Exercise details:
Could you return all of the records exactly as they stand?
===== Input for this task =====
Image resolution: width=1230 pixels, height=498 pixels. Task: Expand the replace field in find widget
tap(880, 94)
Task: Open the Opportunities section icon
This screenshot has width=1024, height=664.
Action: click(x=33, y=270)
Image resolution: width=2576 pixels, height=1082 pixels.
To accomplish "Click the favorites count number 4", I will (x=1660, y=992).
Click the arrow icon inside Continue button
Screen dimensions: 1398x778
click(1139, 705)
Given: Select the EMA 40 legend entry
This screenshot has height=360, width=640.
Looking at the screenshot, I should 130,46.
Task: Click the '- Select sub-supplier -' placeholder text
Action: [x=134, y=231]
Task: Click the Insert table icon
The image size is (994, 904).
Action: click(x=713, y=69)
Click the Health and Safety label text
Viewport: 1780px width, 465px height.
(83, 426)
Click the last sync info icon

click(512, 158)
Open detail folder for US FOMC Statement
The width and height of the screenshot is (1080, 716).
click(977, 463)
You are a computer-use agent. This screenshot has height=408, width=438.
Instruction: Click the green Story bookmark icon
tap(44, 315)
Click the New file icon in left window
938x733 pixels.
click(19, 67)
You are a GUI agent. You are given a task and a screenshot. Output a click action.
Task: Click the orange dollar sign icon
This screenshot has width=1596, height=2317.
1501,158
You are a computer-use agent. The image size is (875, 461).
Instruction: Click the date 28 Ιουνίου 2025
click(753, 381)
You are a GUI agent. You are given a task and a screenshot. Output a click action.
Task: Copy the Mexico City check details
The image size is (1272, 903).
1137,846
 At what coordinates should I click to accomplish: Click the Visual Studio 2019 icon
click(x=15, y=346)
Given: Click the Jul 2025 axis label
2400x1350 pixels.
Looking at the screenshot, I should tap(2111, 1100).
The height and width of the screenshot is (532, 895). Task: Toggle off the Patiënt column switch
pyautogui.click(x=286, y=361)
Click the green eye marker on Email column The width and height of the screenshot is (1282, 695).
=====
Solution to the exercise:
Image resolution: width=1230 pixels, height=498 pixels. Task: Expand the replace field in find widget
tap(880, 94)
Task: Open the Opportunities section icon
This screenshot has width=1024, height=664.
Action: click(x=33, y=270)
Image resolution: width=2576 pixels, height=1082 pixels.
To accomplish "Click the favorites count number 4", I will (x=1660, y=992).
Click the arrow icon inside Continue button
Screen dimensions: 1398x778
click(1139, 705)
Given: Select the EMA 40 legend entry
This screenshot has height=360, width=640.
Looking at the screenshot, I should 130,46.
Task: Click the '- Select sub-supplier -' placeholder text
Action: [x=134, y=231]
Task: Click the Insert table icon
The image size is (994, 904).
Action: click(x=713, y=69)
Click the Health and Safety label text
Viewport: 1780px width, 465px height.
(83, 426)
Click the last sync info icon

click(512, 158)
Open detail folder for US FOMC Statement
The width and height of the screenshot is (1080, 716).
click(977, 463)
You are a computer-use agent. This screenshot has height=408, width=438.
Instruction: Click the green Story bookmark icon
tap(44, 315)
Click the New file icon in left window
938x733 pixels.
click(19, 67)
You are a GUI agent. You are given a task and a screenshot. Output a click action.
Task: Click the orange dollar sign icon
This screenshot has width=1596, height=2317.
1501,158
You are a computer-use agent. The image size is (875, 461).
Instruction: Click the date 28 Ιουνίου 2025
click(753, 381)
You are a GUI agent. You are given a task and a screenshot. Output a click action.
Task: Copy the Mexico City check details
The image size is (1272, 903).
1137,846
 At what coordinates should I click to accomplish: Click the Visual Studio 2019 icon
click(x=15, y=346)
Given: Click the Jul 2025 axis label
2400x1350 pixels.
Looking at the screenshot, I should tap(2111, 1100).
The height and width of the screenshot is (532, 895). Task: Toggle off the Patiënt column switch
pyautogui.click(x=286, y=361)
Click the green eye marker on Email column The width and height of the screenshot is (1282, 695).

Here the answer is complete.